TEXTE FOURNI:
"""
Les saint-bernard au secours des sherpas

mercredi 9 juin 2010

Des pilotes et des guides de montagne d’Air Zermatt écrivent l’histoire du sauvetage dans l’Himalaya. Leur technique d’intervention « au câble » en paroi les a récemment fait repousser la limite du possible à 7000 mètres.
Un hélicoptère en vol stationnaire à 6950 mètres d’altitude. Dans l’œil du pilote Dani Aufdenblatten, L'équipe d'Air Zermatt au Dhaulagirisous son masque à oxygène, flirtant avec les limites de puissance de la machine : trois himalayistes espagnols bloqués dans la paroi de l’Annapurna (8091 m) depuis trente-six heures. Pendu sous l’Ecureuil B3 au bout du câble qui tangue : le guide de montagne Richi Lehner. Il faudra trois tentatives, mais les rescapés seront finalement harnachés et acheminés par les airs 3000 mètres plus bas, au camp de base.
"""
CONSIGNE DONNÉE 1: Restituez en liste JSON de chaînes les lignes des entrées, à partir de celle qui contient « Activate the Hand tool » et jusqu'à la fin des entrées, ces deux bornes comprises, à raison d'une chaîne par ligne et sans les lignes vides. N'incluez pas les images dans la réponse.

Entrées d'une collection
"""
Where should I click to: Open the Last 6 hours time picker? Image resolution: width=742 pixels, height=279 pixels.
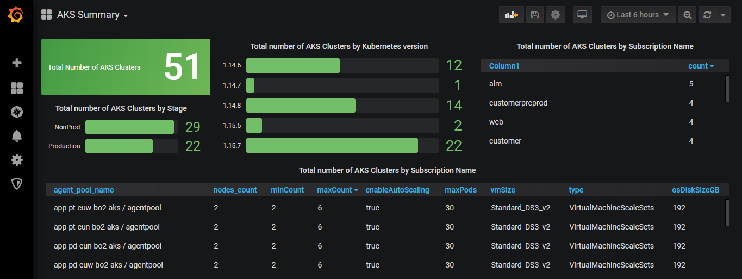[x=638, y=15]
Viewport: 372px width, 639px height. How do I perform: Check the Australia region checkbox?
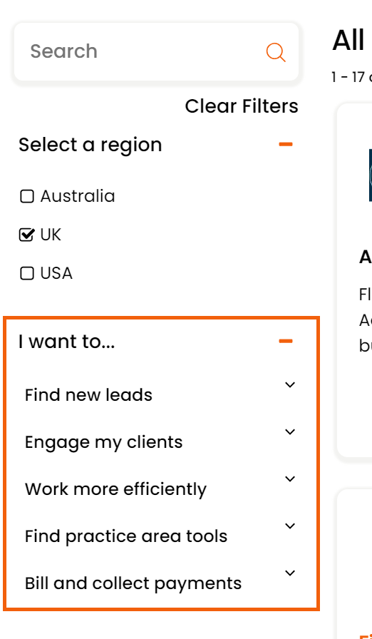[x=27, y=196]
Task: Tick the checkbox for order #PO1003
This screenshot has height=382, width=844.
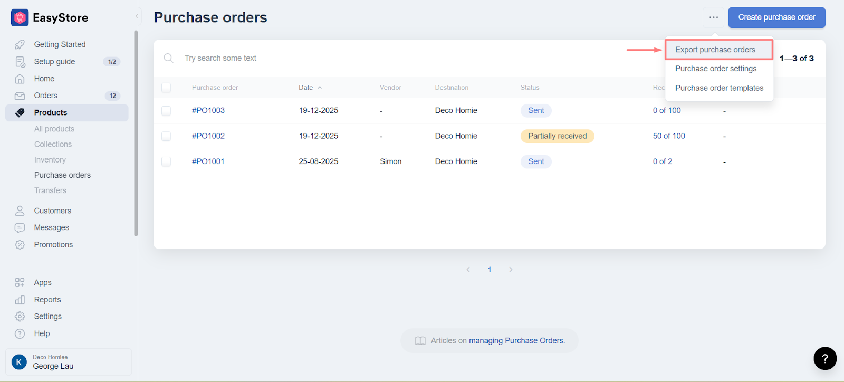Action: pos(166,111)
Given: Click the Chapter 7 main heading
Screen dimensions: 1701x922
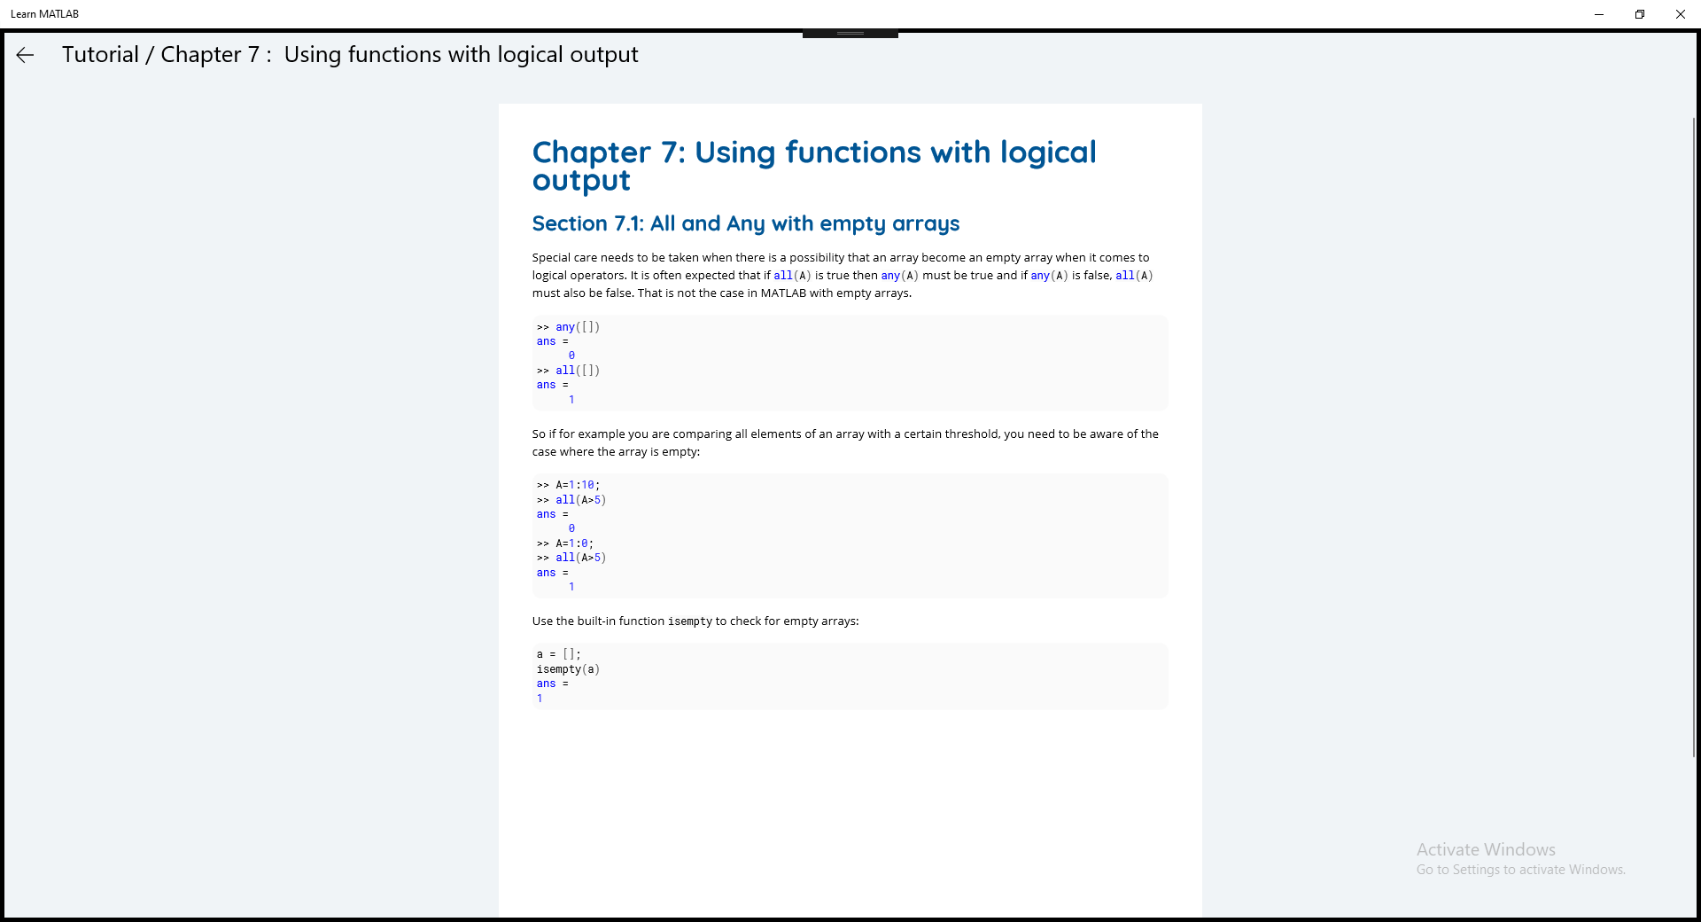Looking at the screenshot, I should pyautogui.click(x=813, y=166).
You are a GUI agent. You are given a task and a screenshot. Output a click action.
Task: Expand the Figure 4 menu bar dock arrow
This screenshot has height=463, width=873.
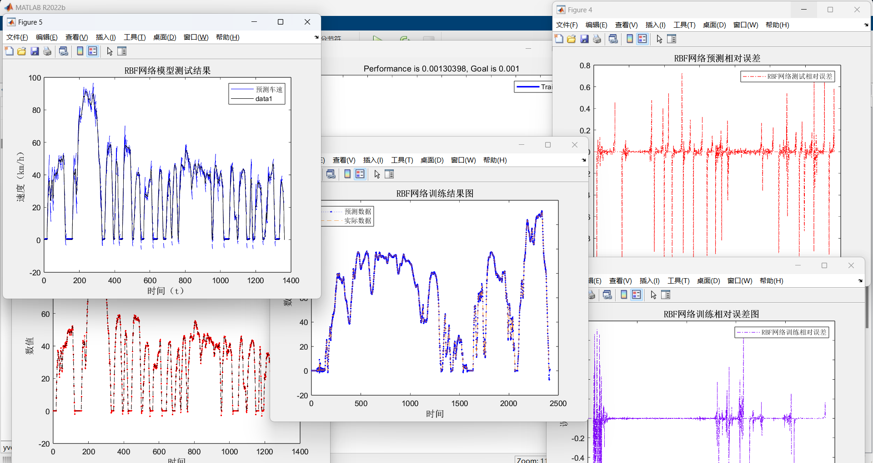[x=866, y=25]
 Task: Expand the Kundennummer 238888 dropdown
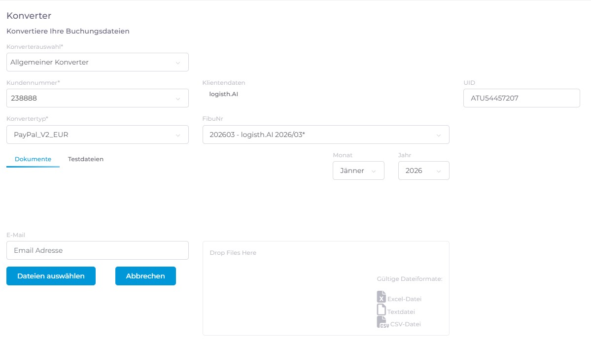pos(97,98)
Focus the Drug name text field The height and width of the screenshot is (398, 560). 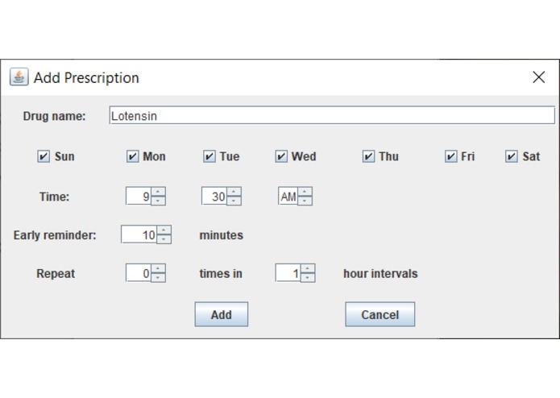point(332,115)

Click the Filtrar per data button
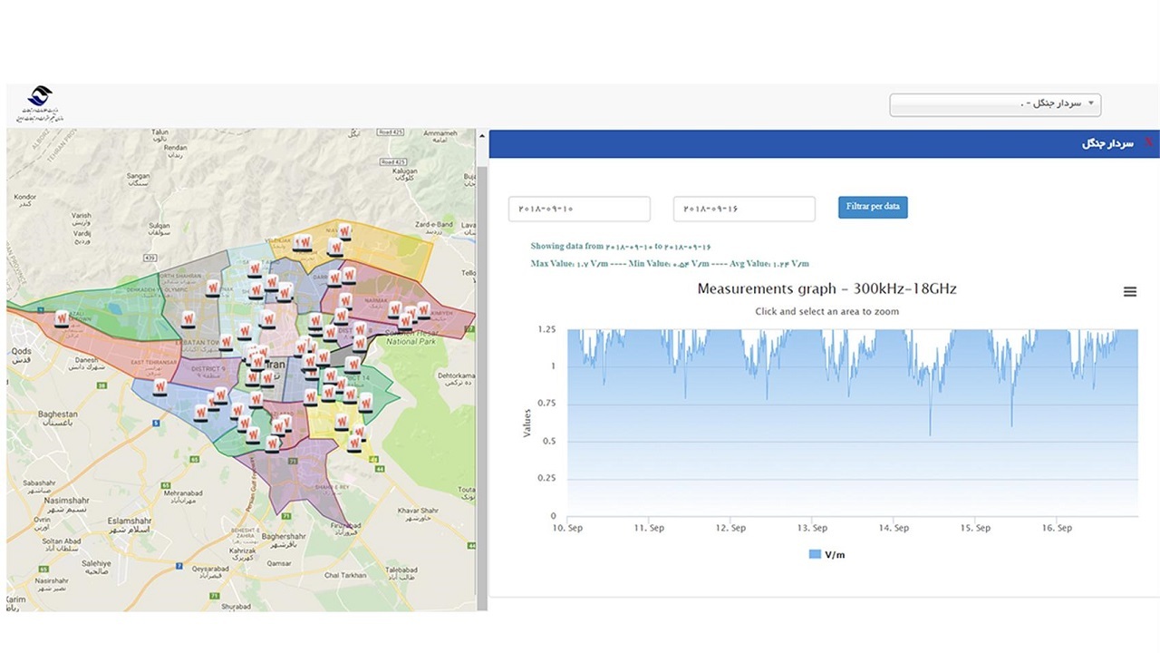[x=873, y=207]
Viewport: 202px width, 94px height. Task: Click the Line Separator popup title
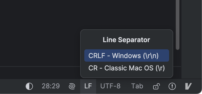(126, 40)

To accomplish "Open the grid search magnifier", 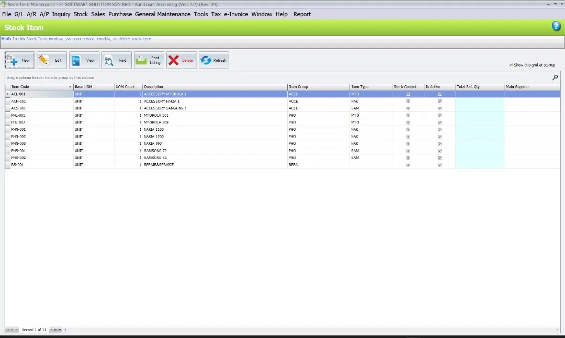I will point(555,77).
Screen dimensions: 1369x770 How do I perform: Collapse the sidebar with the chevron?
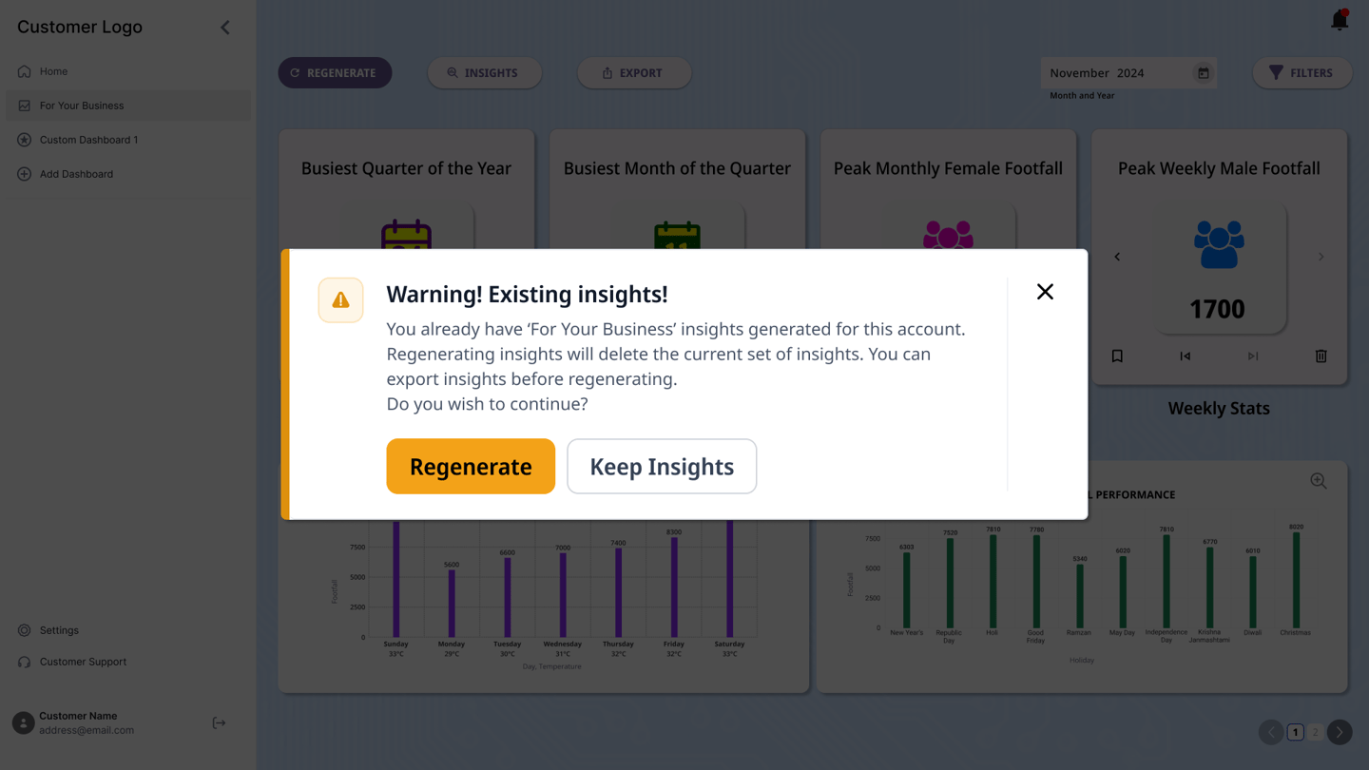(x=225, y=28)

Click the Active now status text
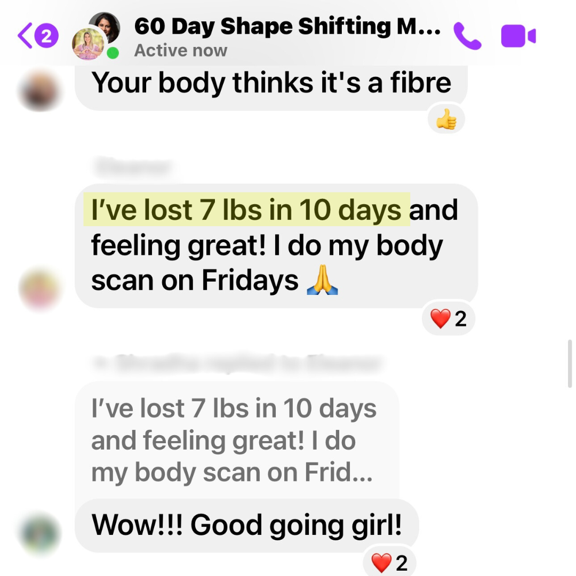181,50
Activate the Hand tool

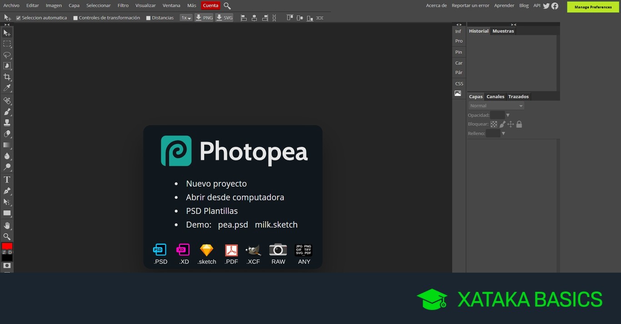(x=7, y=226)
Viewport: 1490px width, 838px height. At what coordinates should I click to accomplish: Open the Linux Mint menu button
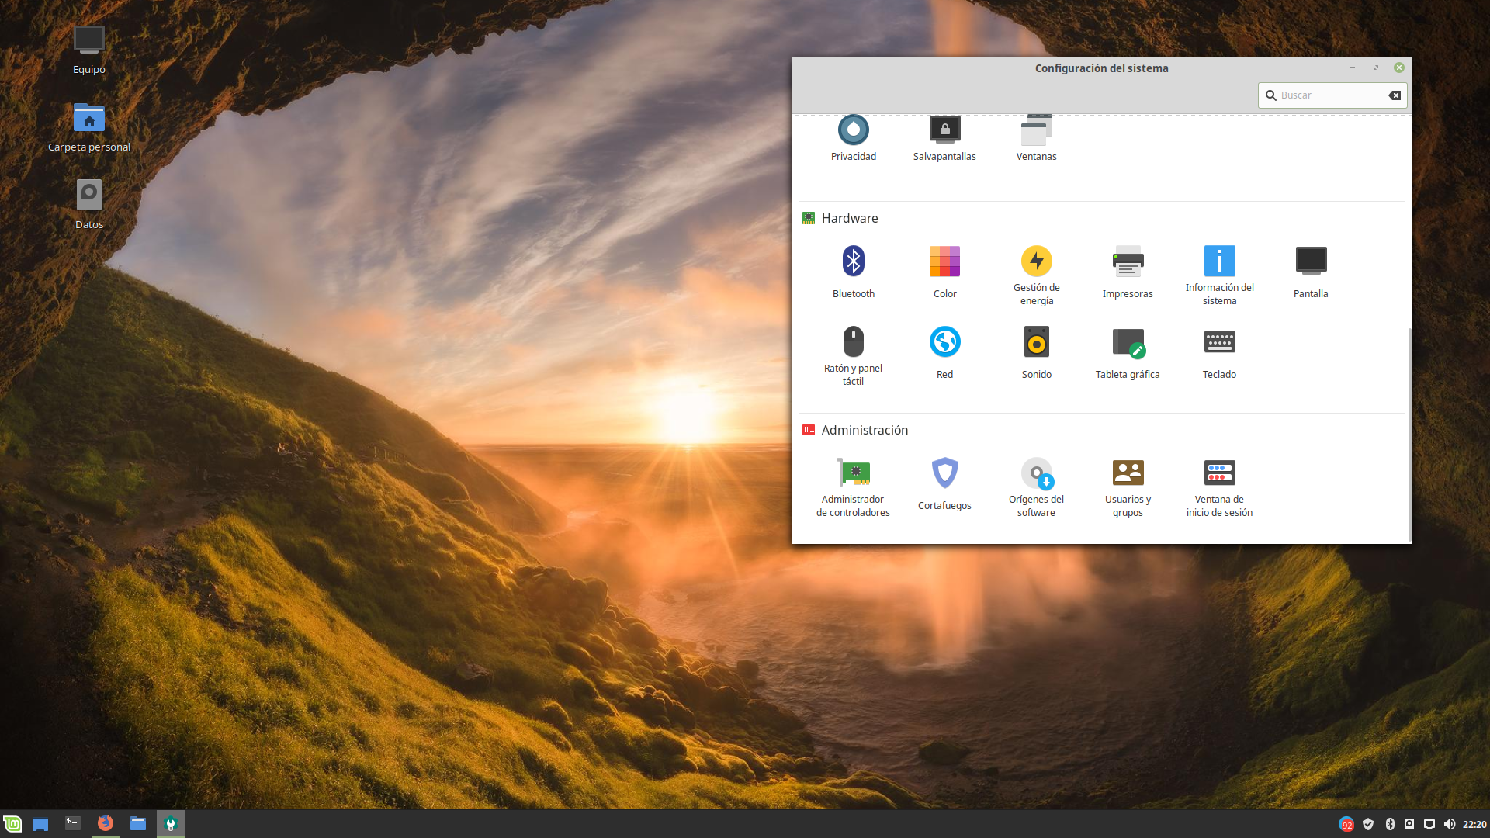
"""
CONSIGNE DONNÉE 2:
Répondez à ces questions sur le texte consacré au sauvetage d'Air Zermatt dans l'Himalaya :
(a) À quelle altitude l'hélicoptère se trouve-t-il en vol stationnaire ?
(b) Depuis combien de temps les trois himalayistes espagnols sont-ils bloqués dans la paroi de l'Annapurna ?
(c) Quel guide de montagne est pendu au bout du câble sous l'Ecureuil B3 ?

RÉPONSE DÉTAILLÉE 1:
[
  "Activate the Hand tool",
  "(x=7, y=226)",
  "Viewport: 1490px width, 838px height. At what coordinates should I click to accomplish: Open the Linux Mint menu button"
]

RÉPONSE DÉTAILLÉE 2:
(a) À 6950 mètres d'altitude.
(b) Depuis trente-six heures.
(c) Richi Lehner.